In the movie “Juarez,” one of my favorite scenery-chewing classics, another fine specimen of an Austrian, the Archduke Maximilian von Habsburg, played by Brian Aherne, gets promoted to emperor of Mexico, where he assures a young rebel that monarchy is better than democracy because monarchs are rich and therefore not tempted by bribes. The Mexicans shot him.

Schwarzenegger campaigned as an independent man, a rich man beyond the petty reach of “special interests,” a man who said he was “not taking any money from anyone.” From 2002 through 2004, his income totaled about $55 million. He already pays for the jet he flies on for business stateside; why can’t he do the same overseas? Write the check, write off the G IV ride and the suite at the Mandarin as unreimbursed business expenses, and stop the carping from people like me and the president of the American Institute of Philanthropy (who told Pringle, “Why should our tax dollars subsidize his lavish lifestyle?”).

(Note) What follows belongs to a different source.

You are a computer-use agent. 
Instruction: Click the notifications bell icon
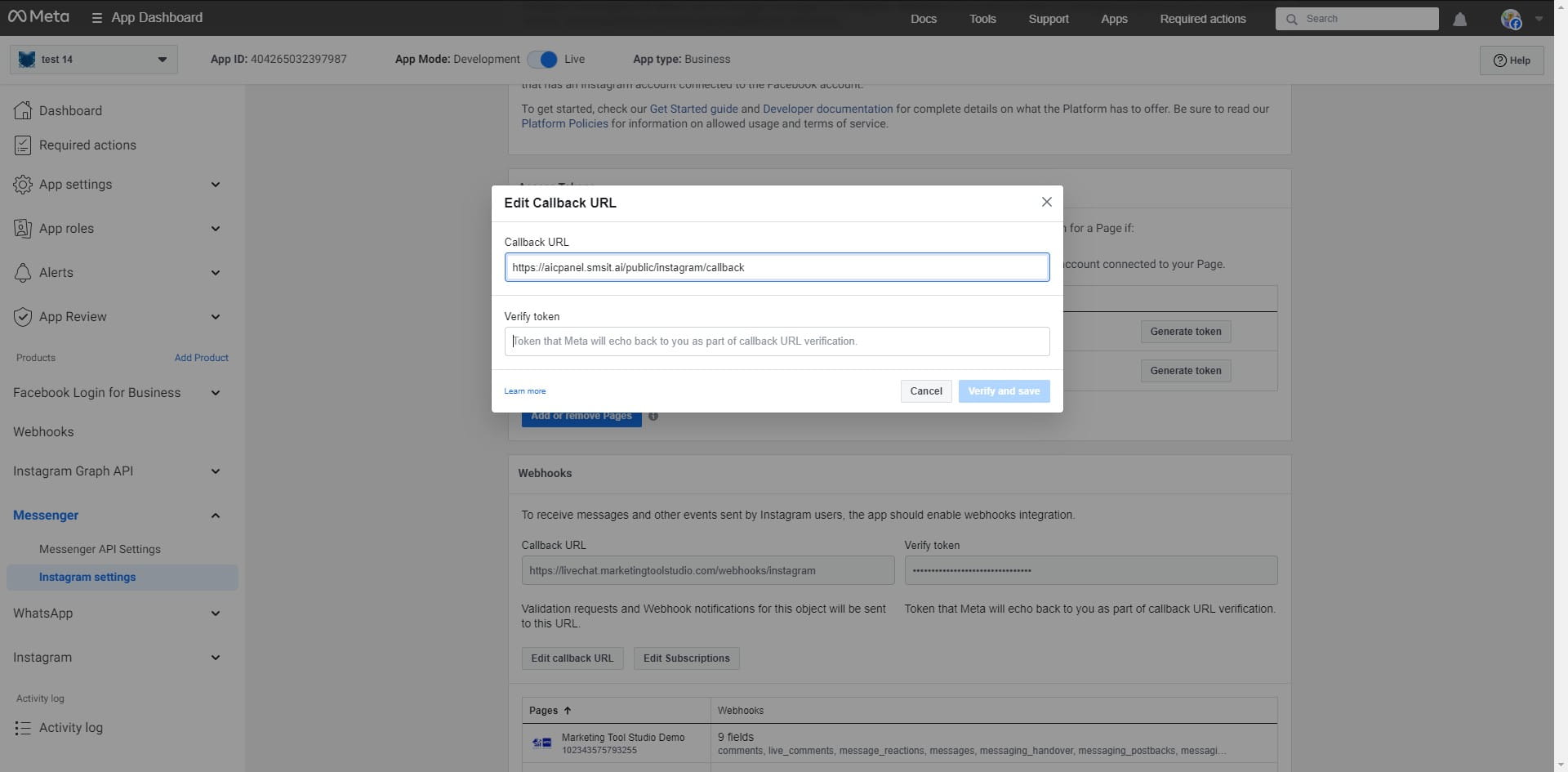[x=1459, y=19]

The governor’s salary is $206,500 a year. Schwarzenegger has made the grand gesture of not taking it. It’s time he did. He can spend it on his foreign jaunts. We taxpayers came by that money honestly, and then we’ll know that he did too.

Pringle filed a request under the state Public Records Act to see all the invoices the governor’s office submitted to Air Arnold. He was told this week that the governor’s office has no copies of them. So I suggest that the next thing Air Arnold should buy for the governor is a Xerox machine.